◆ **EXERCISE BRIEF**: Copy the data verbatim, starting at its first line and stopping after the line that contains "Action: pos(791,599)", including both of those lines.

__________________________________________________

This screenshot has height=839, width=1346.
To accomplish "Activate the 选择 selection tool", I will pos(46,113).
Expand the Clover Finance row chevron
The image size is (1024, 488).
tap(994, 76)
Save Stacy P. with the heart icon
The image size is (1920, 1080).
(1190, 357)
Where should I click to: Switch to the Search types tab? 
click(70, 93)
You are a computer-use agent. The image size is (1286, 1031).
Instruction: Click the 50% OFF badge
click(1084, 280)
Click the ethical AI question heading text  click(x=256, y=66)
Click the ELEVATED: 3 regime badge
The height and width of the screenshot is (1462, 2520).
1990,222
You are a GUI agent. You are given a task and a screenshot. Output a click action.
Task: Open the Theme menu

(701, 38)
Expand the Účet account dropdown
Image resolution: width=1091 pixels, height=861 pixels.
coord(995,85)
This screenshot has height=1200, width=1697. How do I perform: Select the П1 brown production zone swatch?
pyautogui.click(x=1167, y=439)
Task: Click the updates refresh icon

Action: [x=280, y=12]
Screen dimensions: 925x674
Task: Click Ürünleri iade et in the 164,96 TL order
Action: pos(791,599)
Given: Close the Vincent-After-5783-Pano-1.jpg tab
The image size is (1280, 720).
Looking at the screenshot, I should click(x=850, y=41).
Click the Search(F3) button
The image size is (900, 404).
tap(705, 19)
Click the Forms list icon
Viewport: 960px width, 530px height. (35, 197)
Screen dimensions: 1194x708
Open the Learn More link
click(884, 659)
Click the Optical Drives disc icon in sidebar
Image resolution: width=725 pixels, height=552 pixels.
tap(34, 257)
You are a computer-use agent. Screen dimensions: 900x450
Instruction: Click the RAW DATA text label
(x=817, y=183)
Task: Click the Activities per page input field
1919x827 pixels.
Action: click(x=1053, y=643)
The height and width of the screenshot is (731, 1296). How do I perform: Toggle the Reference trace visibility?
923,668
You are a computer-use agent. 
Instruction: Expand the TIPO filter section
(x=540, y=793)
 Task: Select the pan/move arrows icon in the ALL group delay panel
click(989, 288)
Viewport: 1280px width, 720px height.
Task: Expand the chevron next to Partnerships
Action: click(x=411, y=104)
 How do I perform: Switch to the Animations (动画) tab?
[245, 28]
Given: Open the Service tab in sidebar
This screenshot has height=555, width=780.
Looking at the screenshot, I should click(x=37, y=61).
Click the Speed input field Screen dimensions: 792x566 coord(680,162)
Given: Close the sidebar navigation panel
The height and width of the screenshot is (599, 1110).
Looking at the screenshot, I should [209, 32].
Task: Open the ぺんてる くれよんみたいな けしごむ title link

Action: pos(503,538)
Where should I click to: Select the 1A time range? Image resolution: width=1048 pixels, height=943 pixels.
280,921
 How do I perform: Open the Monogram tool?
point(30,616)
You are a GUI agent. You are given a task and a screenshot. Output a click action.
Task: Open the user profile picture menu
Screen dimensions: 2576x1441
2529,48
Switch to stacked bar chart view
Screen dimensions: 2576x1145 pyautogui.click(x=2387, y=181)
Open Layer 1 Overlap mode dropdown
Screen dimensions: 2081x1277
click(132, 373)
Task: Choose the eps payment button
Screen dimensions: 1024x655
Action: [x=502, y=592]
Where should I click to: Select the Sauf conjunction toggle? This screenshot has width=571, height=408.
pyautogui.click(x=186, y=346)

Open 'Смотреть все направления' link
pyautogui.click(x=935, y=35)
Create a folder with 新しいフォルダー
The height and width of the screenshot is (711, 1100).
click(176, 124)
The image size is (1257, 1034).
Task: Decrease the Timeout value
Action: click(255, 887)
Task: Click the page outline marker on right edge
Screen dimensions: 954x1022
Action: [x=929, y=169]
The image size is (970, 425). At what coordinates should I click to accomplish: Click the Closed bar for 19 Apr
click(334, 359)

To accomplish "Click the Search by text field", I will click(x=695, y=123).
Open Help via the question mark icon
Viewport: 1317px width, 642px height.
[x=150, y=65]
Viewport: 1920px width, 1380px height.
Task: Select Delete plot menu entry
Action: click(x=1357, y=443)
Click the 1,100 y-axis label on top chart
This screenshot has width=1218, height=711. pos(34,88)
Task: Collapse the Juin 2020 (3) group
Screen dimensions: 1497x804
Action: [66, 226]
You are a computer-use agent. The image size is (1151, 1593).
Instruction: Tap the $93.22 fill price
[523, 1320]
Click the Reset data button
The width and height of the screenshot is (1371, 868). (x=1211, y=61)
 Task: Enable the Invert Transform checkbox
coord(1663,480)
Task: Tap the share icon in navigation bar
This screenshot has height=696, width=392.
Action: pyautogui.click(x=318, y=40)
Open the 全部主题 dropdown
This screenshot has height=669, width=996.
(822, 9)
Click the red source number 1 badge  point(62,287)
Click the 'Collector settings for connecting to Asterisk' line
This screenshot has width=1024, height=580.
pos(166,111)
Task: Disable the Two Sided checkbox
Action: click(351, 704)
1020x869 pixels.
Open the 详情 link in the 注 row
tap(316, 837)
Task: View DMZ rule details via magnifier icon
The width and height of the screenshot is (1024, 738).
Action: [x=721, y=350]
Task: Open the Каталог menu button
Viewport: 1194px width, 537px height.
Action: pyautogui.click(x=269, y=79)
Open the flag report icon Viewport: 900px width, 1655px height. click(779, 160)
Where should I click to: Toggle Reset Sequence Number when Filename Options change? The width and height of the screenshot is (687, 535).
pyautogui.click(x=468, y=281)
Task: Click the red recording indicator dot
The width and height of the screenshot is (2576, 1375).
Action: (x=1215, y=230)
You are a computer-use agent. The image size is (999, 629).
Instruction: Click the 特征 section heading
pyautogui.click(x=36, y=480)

__________________________________________________

◆ **RESULT OF THIS TASK**:
This screenshot has height=839, width=1346.
To accomplish "Activate the 选择 selection tool", I will pos(46,113).
Expand the Clover Finance row chevron
The image size is (1024, 488).
tap(994, 76)
Save Stacy P. with the heart icon
The image size is (1920, 1080).
(1190, 357)
Where should I click to: Switch to the Search types tab? 
click(70, 93)
You are a computer-use agent. The image size is (1286, 1031).
Instruction: Click the 50% OFF badge
click(1084, 280)
Click the ethical AI question heading text  click(x=256, y=66)
Click the ELEVATED: 3 regime badge
The height and width of the screenshot is (1462, 2520).
1990,222
You are a GUI agent. You are given a task and a screenshot. Output a click action.
Task: Open the Theme menu

(701, 38)
Expand the Účet account dropdown
Image resolution: width=1091 pixels, height=861 pixels.
coord(995,85)
This screenshot has height=1200, width=1697. How do I perform: Select the П1 brown production zone swatch?
pyautogui.click(x=1167, y=439)
Task: Click the updates refresh icon

Action: [x=280, y=12]
Screen dimensions: 925x674
Task: Click Ürünleri iade et in the 164,96 TL order
Action: pos(791,599)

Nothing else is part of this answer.